◆ **Information shown**:
+ + +

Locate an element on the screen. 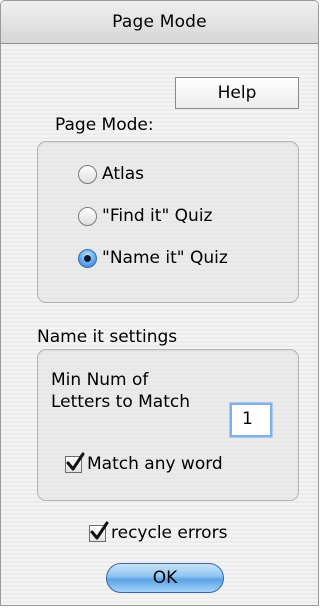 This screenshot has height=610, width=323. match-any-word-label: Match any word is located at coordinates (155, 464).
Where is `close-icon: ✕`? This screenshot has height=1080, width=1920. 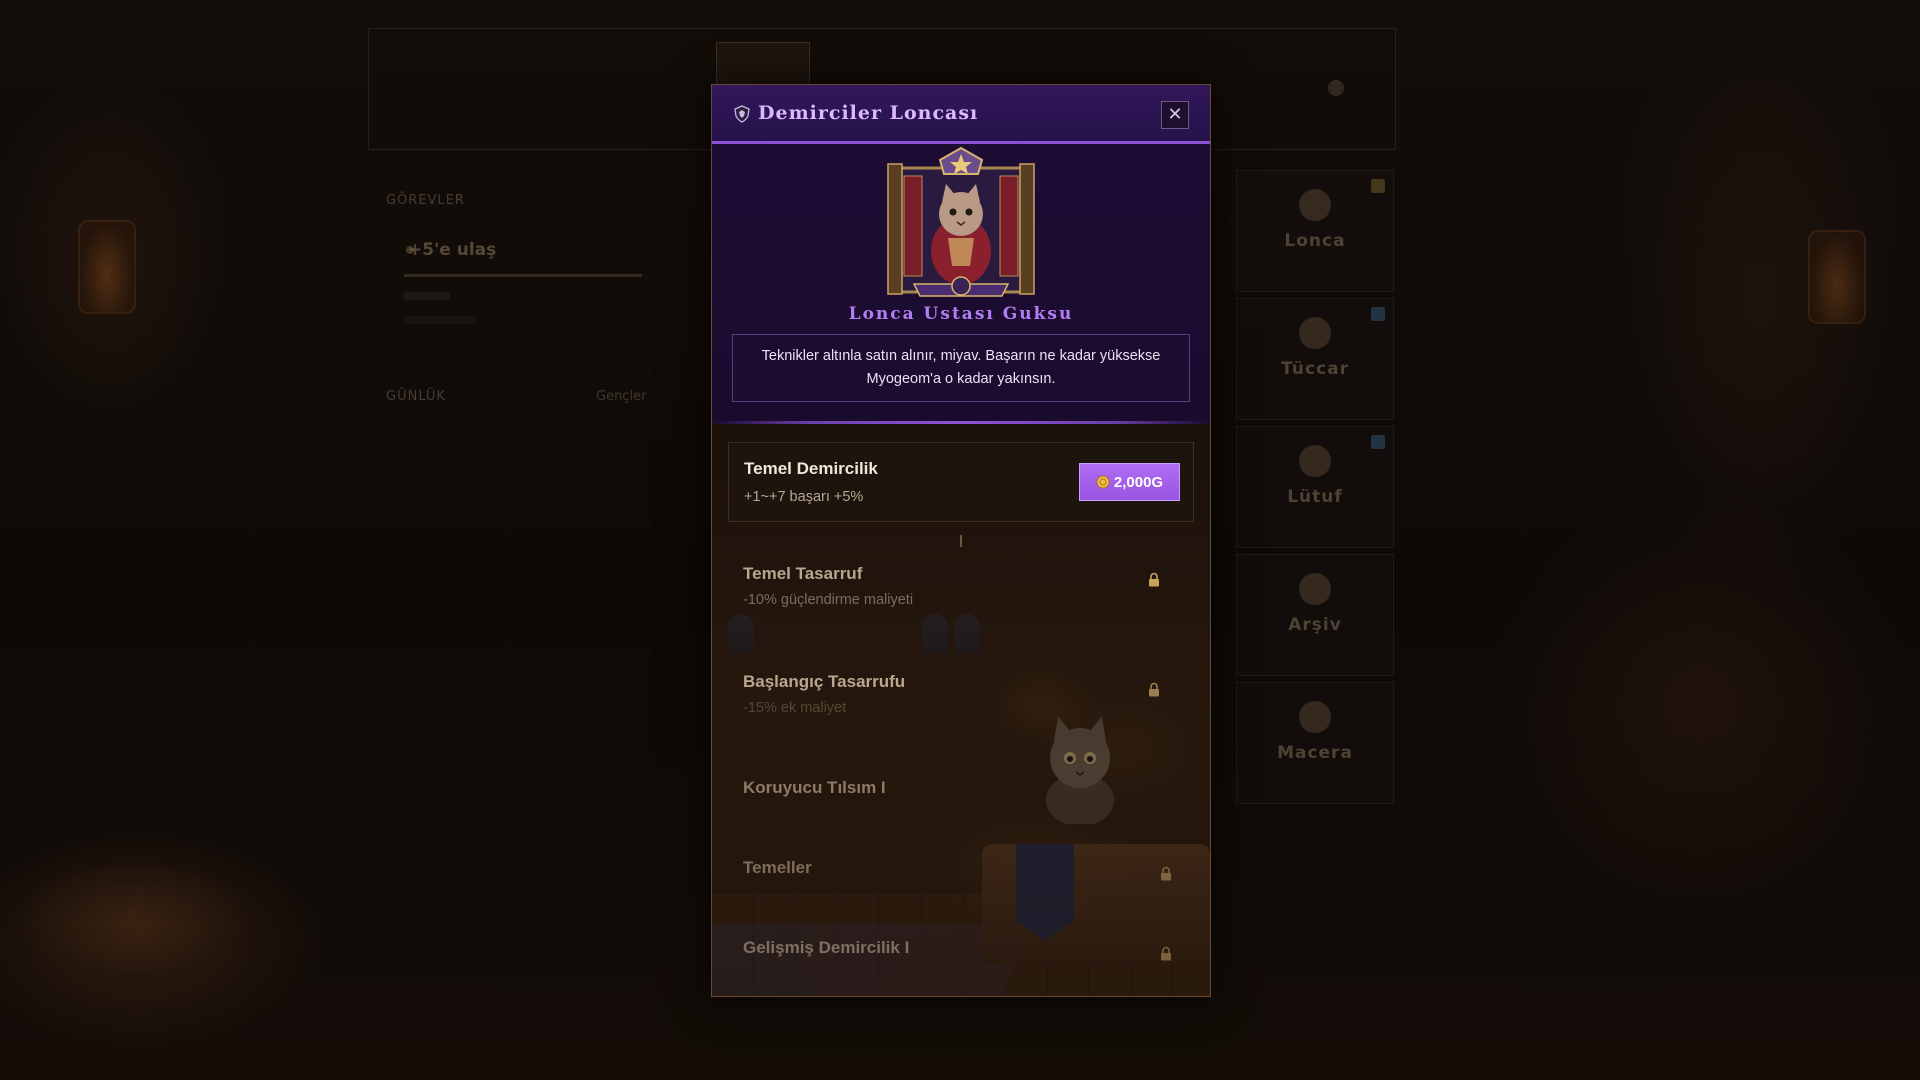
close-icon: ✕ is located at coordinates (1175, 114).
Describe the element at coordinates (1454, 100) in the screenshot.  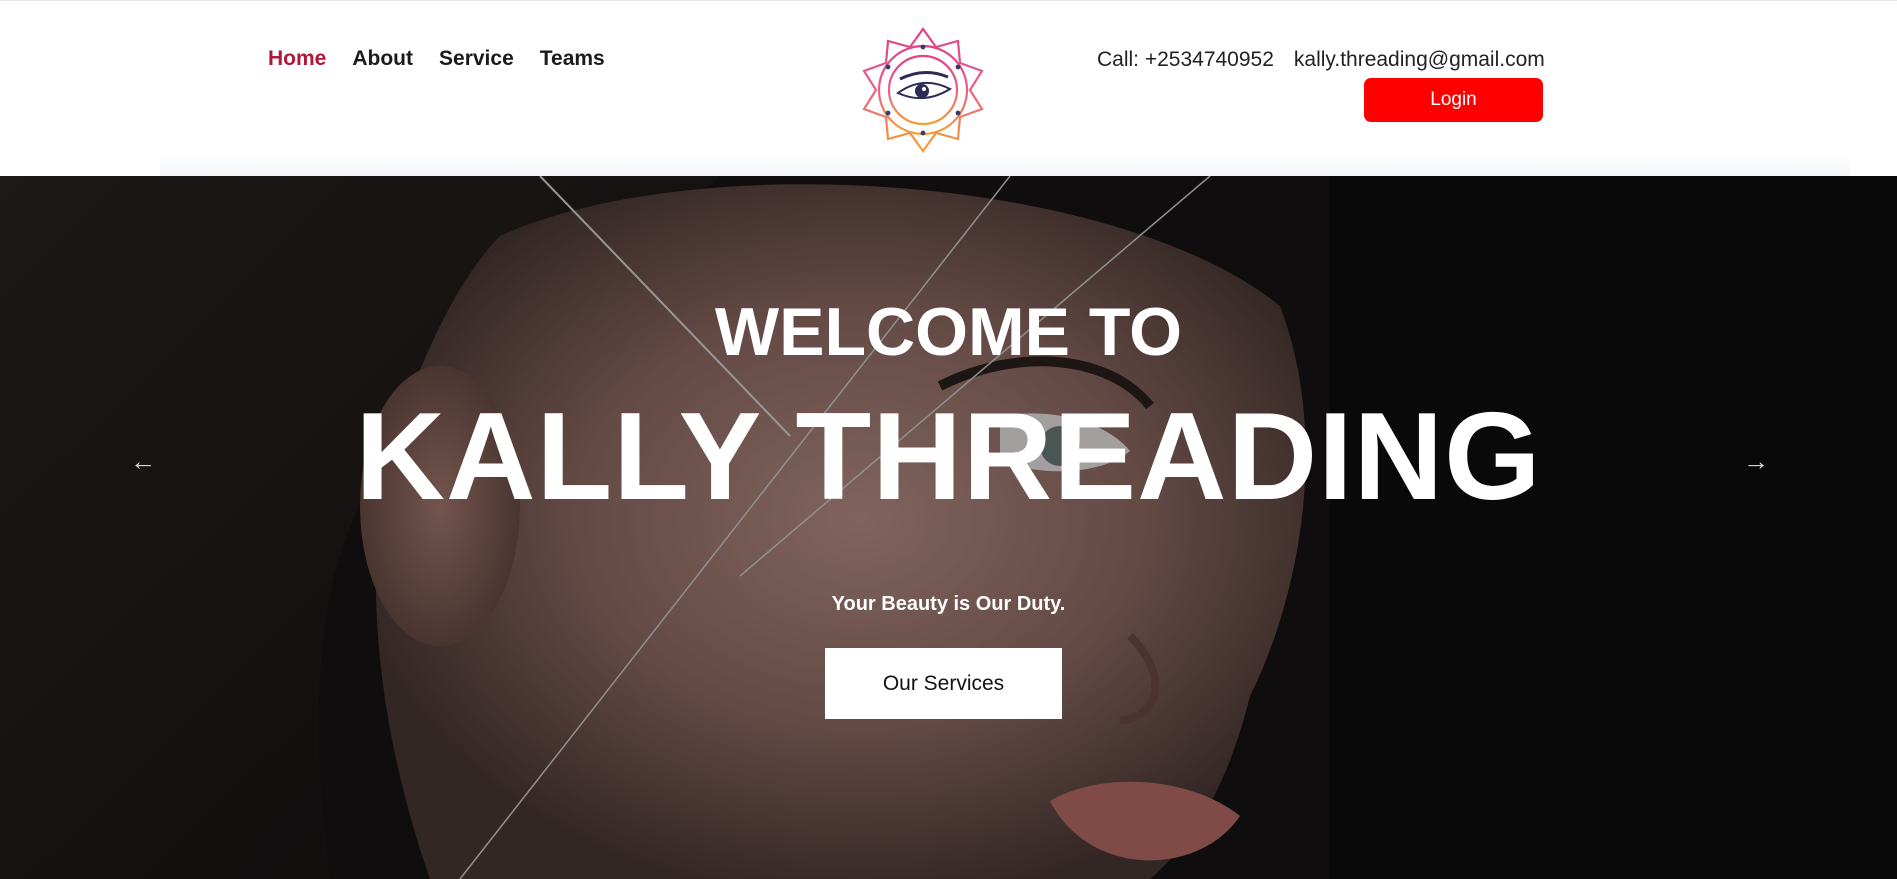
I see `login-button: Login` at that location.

+ + +

Reproduce the records word for word, starting at the line that contains "Describe the element" and running through the end of the records, with both ends included. Omit the pictures.

Describe the element at coordinates (1454, 100) in the screenshot.  
I see `login-button: Login` at that location.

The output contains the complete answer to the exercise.